## [Work required]
Copy out the passage on steam cycle modernization costs word for word, in full.

## [Selected text]

▬▬▬

Figure 19 and Figure 20 show the impact of the value of the steam cycle modernization cost index on the NPV and NPVR indicators, respectively. The values of the steam cycle modernization cost index for which the NPV and NPVR indicators were obtained for individual Cases at the same levels as those obtained for the Case GF can be considered the maximum values that are economically acceptable for the modernization of the steam cycle. However, considering the two indicators of economic efficiency assessment, different conclusions can be drawn here. For example, taking into account the NPV indicator, analyzing the situation for average levels of retrofit savings factor resulting from the use of the coal-fired unit infrastructure, the acceptable levels of the steam cycle modernization cost index for Cases A, B, and C, respectively, are 0.053, 0.350, and 0.387. For Case D, even if the cost of modernization exceeds the cost of purchasing a new steam turbine unit, the investment will still be more economically justified than the greenfield investment (Case GF). Completely different conclusions should be drawn when the NPVR indicator is used as the basis for assessment. Differences in the level of investment costs, appropriate for the cases that assume modernization and Case GF, cause, regardless of the analyzed retrofit case, even if there is a need to engage in the modernization of steam turbine assemblies, higher financial outlays than those required for the purchase of new units, leading to a situation in which it is beneficial to carry out retrofits of coal-fired units. Moreover, such a situation takes place regardless of the analyzed levels of retrofit savings, resulting from the use of the coal-fired unit infrastructure.

▬▬▬

## [The data]
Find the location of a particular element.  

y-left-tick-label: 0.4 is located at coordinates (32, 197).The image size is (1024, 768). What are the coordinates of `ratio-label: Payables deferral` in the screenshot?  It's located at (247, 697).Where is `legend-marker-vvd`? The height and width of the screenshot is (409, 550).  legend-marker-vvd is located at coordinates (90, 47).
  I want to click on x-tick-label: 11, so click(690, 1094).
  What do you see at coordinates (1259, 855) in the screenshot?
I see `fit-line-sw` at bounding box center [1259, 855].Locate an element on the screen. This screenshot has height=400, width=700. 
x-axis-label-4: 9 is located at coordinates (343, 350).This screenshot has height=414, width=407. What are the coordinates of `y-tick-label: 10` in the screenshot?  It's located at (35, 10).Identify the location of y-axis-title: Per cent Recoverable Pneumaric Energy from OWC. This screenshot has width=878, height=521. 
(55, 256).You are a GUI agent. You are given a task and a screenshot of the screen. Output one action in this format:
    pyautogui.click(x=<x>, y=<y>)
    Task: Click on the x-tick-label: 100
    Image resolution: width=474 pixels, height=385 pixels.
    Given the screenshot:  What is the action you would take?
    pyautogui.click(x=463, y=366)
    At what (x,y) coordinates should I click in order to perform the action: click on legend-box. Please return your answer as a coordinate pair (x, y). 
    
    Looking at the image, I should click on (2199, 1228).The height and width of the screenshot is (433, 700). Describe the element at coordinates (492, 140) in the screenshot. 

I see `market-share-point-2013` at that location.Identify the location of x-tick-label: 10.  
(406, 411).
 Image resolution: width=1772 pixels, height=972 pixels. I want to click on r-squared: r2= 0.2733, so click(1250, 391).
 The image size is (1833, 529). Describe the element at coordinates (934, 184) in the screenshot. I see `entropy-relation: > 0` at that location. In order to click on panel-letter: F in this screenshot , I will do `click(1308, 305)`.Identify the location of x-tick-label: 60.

▬▬▬

## [The completed task]
Figure 19 and Figure 20 show the impact of the value of the steam cycle modernization cost index on the NPV and NPVR indicators, respectively. The values of the steam cycle modernization cost index for which the NPV and NPVR indicators were obtained for individual Cases at the same levels as those obtained for the Case GF can be considered the maximum values that are economically acceptable for the modernization of the steam cycle. However, considering the two indicators of economic efficiency assessment, different conclusions can be drawn here. For example, taking into account the NPV indicator, analyzing the situation for average levels of retrofit savings factor resulting from the use of the coal-fired unit infrastructure, the acceptable levels of the steam cycle modernization cost index for Cases A, B, and C, respectively, are 0.053, 0.350, and 0.387. For Case D, even if the cost of modernization exceeds the cost of purchasing a new steam turbine unit, the investment will still be more economically justified than the greenfield investment (Case GF). Completely different conclusions should be drawn when the NPVR indicator is used as the basis for assessment. Differences in the level of investment costs, appropriate for the cases that assume modernization and Case GF, cause, regardless of the analyzed retrofit case, even if there is a need to engage in the modernization of steam turbine assemblies, higher financial outlays than those required for the purchase of new units, leading to a situation in which it is beneficial to carry out retrofits of coal-fired units. Moreover, such a situation takes place regardless of the analyzed levels of retrofit savings, resulting from the use of the coal-fired unit infrastructure.